Today I would upgrade that activity in a number of ways and will share a few here. What I remember about the activity was being responsible for my event. I don't remember any discussion about the idea of the Fire. I think the real power of the song is the idea of fire- we didn't really analyze what Billy Joel meant by fire, nor what started the fire. The other aspect about the original that could be adapted was the focus on cause and effect. I think looking at the song from the lens of cause and effect changes the way the I understand the context of the song.
If you look at the events as being connected like a giant web of cause and effect it changes the learning experience from individual reports of isolated events to a network of interconnected events that changed the path of history.
With that in mind I would update the activity by having students examine modern events. There are a couple of ways that I think this could be done.
- What events since the song was written should be added to the song?
- Current Events- what events of the last month should be added to the song?
2 What event in the original song was most important to history? why?
3 What does Billy Joel mean by we didn't start the fire-- what does the fire refer to?
4 Which events should be added to the song- write new verses with events that have occurred after the song was written.

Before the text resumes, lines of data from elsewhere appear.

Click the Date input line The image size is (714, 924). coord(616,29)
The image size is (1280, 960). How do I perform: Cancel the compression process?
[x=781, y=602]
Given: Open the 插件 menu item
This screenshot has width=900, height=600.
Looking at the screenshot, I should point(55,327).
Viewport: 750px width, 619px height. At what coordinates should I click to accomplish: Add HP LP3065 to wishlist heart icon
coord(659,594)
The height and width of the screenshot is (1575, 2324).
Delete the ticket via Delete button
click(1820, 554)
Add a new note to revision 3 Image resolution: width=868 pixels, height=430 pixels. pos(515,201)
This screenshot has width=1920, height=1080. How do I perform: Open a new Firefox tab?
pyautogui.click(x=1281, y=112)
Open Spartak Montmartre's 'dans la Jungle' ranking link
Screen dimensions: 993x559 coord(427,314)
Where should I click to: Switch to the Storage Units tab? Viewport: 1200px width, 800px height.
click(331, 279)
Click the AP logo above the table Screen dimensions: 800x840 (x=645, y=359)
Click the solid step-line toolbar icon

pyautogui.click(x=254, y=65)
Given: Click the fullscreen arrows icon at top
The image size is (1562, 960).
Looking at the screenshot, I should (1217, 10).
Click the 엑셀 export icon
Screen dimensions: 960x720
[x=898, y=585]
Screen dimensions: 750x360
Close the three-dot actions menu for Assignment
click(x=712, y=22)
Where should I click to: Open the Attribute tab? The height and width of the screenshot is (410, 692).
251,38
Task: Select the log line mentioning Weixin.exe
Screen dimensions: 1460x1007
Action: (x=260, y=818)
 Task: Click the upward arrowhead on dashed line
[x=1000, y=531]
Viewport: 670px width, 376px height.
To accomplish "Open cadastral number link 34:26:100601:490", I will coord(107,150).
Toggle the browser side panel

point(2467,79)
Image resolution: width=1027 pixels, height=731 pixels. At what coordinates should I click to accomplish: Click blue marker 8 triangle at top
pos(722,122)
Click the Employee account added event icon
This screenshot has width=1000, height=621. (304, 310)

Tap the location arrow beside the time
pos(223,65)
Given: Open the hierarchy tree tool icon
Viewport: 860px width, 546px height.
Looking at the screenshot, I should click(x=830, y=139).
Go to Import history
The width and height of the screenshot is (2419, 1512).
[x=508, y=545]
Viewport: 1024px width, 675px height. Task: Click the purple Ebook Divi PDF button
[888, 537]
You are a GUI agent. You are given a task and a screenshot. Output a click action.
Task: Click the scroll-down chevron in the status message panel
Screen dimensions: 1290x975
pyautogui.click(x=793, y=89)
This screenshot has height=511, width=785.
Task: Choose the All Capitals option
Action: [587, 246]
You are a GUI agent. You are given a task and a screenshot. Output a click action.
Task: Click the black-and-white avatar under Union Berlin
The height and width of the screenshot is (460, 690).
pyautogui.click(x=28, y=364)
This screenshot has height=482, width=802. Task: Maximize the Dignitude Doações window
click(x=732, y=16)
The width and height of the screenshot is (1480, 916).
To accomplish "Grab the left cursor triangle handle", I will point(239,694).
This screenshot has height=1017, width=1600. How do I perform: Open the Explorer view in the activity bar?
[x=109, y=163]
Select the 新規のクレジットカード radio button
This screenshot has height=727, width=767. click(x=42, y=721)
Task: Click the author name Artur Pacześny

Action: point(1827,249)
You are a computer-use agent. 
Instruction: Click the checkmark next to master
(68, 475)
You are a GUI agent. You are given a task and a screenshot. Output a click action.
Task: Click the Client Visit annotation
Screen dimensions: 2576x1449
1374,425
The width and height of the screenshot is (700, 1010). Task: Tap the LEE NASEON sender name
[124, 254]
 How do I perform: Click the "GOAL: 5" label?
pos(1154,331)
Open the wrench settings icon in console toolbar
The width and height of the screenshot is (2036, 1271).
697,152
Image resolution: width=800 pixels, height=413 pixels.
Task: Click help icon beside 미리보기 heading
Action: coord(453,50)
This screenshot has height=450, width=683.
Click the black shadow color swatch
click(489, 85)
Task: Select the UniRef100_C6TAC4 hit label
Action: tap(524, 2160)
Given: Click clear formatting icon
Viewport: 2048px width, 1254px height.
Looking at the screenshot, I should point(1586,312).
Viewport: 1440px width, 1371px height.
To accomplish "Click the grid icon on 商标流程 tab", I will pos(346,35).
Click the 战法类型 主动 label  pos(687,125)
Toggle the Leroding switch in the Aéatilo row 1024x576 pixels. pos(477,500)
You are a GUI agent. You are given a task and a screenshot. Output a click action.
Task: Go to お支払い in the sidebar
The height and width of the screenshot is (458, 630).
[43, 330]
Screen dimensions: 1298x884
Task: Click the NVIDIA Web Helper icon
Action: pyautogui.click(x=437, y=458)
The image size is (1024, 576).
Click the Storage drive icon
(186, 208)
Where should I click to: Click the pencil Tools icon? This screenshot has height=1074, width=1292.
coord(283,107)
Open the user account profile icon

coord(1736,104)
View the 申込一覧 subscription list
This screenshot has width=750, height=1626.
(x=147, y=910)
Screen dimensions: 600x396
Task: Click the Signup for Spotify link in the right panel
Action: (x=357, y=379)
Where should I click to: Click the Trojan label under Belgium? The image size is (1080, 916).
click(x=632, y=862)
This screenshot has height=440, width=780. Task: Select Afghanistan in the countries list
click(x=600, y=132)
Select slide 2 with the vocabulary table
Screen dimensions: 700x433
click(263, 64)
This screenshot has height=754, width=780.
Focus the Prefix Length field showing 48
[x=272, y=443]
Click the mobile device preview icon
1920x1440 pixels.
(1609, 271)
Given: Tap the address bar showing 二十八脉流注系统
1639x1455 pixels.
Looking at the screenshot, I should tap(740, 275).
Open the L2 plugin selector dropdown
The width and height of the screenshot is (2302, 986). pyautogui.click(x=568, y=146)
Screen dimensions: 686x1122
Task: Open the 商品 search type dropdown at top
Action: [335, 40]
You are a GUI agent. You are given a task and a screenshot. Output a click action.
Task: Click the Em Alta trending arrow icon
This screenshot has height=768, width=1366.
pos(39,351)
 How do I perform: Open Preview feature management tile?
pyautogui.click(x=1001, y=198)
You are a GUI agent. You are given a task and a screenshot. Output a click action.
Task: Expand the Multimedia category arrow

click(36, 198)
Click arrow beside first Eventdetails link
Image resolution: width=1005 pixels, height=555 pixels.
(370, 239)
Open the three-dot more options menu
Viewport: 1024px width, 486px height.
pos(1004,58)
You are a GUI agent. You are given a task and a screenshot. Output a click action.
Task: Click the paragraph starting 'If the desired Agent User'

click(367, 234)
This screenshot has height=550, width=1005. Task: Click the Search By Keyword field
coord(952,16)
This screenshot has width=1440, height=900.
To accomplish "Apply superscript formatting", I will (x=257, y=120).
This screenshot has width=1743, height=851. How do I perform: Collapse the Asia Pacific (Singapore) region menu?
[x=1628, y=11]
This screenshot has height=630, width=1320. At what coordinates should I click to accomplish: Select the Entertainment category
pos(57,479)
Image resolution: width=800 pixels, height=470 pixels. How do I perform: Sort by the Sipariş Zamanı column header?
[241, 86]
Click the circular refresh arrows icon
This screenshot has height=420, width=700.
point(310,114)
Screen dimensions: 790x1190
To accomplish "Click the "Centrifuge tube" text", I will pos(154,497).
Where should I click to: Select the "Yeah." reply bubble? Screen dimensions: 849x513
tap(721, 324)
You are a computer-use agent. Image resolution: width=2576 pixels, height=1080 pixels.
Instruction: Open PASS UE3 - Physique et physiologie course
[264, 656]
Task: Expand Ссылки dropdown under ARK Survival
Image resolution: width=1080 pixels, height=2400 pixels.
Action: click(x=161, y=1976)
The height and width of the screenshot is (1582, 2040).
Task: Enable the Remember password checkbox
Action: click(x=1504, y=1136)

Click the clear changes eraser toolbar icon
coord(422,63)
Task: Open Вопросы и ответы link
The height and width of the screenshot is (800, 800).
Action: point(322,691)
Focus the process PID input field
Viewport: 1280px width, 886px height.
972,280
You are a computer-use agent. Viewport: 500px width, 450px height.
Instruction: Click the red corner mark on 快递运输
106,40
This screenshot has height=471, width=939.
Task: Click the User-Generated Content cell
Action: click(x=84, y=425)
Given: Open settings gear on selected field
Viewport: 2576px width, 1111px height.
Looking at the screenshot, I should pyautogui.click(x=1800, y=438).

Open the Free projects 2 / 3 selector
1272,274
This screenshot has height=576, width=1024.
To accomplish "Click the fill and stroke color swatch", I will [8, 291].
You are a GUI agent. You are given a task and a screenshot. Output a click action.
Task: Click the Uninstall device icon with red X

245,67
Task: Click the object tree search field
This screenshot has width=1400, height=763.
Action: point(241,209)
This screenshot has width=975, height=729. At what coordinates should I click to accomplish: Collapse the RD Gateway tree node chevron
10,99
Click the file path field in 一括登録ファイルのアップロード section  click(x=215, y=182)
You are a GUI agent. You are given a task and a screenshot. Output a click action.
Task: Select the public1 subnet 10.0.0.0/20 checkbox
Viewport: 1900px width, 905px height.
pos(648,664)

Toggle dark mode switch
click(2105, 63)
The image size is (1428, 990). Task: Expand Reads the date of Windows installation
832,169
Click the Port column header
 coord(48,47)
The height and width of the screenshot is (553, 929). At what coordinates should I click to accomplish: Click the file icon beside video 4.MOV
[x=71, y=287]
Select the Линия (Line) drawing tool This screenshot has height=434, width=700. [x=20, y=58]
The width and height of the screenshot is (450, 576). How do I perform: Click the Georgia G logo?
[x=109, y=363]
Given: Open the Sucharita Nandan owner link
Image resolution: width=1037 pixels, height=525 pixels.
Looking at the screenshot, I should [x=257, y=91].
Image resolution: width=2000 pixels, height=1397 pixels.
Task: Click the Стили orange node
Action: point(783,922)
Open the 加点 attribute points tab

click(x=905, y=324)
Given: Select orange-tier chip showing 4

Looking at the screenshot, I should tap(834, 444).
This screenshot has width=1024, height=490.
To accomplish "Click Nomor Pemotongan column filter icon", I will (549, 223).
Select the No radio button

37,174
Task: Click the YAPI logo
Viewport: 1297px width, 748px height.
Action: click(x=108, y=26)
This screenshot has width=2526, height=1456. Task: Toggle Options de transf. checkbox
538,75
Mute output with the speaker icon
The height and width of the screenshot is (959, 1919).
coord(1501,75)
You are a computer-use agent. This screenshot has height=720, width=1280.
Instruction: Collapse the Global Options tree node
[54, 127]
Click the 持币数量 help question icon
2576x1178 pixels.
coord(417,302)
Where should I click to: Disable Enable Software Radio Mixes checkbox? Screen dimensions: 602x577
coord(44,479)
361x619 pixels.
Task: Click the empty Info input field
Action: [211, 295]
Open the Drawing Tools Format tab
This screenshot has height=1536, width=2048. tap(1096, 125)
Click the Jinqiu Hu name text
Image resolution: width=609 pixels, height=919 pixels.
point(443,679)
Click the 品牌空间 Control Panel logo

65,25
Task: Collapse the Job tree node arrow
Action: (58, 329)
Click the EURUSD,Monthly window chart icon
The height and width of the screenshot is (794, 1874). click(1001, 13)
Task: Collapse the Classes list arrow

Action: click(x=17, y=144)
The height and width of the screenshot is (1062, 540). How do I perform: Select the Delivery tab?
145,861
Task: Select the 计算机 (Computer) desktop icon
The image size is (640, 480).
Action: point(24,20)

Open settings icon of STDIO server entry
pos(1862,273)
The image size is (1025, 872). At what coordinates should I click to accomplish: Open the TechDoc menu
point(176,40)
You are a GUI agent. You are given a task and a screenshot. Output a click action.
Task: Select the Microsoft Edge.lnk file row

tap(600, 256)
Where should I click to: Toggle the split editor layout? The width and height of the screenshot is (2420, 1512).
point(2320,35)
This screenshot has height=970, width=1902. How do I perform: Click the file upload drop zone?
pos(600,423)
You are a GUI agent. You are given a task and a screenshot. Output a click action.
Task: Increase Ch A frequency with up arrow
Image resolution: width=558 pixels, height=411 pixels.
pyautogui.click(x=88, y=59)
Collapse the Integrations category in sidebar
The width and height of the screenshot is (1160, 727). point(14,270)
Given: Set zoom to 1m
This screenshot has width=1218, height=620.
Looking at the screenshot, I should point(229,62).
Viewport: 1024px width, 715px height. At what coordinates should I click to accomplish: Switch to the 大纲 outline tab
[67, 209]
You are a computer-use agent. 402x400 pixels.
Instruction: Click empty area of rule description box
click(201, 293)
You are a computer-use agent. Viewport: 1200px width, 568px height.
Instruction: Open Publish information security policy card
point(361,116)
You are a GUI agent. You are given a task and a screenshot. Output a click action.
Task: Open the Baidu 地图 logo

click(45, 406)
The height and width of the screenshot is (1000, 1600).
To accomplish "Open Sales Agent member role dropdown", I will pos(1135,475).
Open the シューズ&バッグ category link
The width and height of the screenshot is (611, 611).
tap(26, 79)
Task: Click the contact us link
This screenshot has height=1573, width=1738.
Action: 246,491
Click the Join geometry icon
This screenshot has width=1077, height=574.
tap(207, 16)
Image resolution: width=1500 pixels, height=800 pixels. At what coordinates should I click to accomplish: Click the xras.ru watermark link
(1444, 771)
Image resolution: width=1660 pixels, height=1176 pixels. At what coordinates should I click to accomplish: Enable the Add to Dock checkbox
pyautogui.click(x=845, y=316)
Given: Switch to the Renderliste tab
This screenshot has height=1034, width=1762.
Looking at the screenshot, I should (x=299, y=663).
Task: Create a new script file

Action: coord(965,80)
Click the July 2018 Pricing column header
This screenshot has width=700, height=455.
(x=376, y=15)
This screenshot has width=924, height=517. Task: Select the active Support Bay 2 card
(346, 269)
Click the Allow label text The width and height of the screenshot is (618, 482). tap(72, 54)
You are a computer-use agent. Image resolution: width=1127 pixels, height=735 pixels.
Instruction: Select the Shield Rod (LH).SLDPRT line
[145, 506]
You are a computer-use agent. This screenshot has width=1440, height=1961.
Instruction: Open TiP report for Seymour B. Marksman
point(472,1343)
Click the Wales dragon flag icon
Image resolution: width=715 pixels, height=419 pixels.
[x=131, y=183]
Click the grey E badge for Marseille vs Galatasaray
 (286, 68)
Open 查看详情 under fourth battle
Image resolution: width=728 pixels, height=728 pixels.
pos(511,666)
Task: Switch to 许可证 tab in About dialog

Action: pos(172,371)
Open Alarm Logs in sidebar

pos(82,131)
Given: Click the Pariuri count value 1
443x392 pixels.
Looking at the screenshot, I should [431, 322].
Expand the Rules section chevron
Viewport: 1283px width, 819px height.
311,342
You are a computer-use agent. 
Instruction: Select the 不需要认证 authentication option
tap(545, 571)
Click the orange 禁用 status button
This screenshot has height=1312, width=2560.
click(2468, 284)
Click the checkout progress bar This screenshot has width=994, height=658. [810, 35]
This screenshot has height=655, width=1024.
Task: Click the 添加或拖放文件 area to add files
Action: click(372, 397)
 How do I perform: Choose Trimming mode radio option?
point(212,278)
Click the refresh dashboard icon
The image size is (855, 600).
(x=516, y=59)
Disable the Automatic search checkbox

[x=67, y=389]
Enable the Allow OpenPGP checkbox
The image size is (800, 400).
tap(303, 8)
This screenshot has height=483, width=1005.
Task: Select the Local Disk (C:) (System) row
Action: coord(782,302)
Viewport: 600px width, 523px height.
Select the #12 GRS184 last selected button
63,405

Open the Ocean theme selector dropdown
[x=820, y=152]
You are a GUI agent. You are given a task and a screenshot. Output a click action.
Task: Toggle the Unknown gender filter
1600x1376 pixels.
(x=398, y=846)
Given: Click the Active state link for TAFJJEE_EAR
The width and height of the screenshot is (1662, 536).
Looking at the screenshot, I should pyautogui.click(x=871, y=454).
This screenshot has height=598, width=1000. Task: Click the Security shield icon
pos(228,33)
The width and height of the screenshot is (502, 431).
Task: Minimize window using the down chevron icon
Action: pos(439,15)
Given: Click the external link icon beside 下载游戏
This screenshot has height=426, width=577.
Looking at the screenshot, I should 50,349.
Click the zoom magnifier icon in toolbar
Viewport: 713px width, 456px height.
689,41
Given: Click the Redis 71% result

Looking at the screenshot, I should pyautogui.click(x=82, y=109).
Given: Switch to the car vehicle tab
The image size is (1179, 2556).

Alternative- Events added prior to the song -
5 Take a look at the current events each month- which should make the cut for the song-- which events of the current time are most important?
6 How would other countires look at the events of the song?
7 How would other countries look at the events students might add like 9/11?
8 The song is about cause and effect-- the events of the cold war sparked other events-- What other events in history could students write a similar song about? What events would be connected with that event?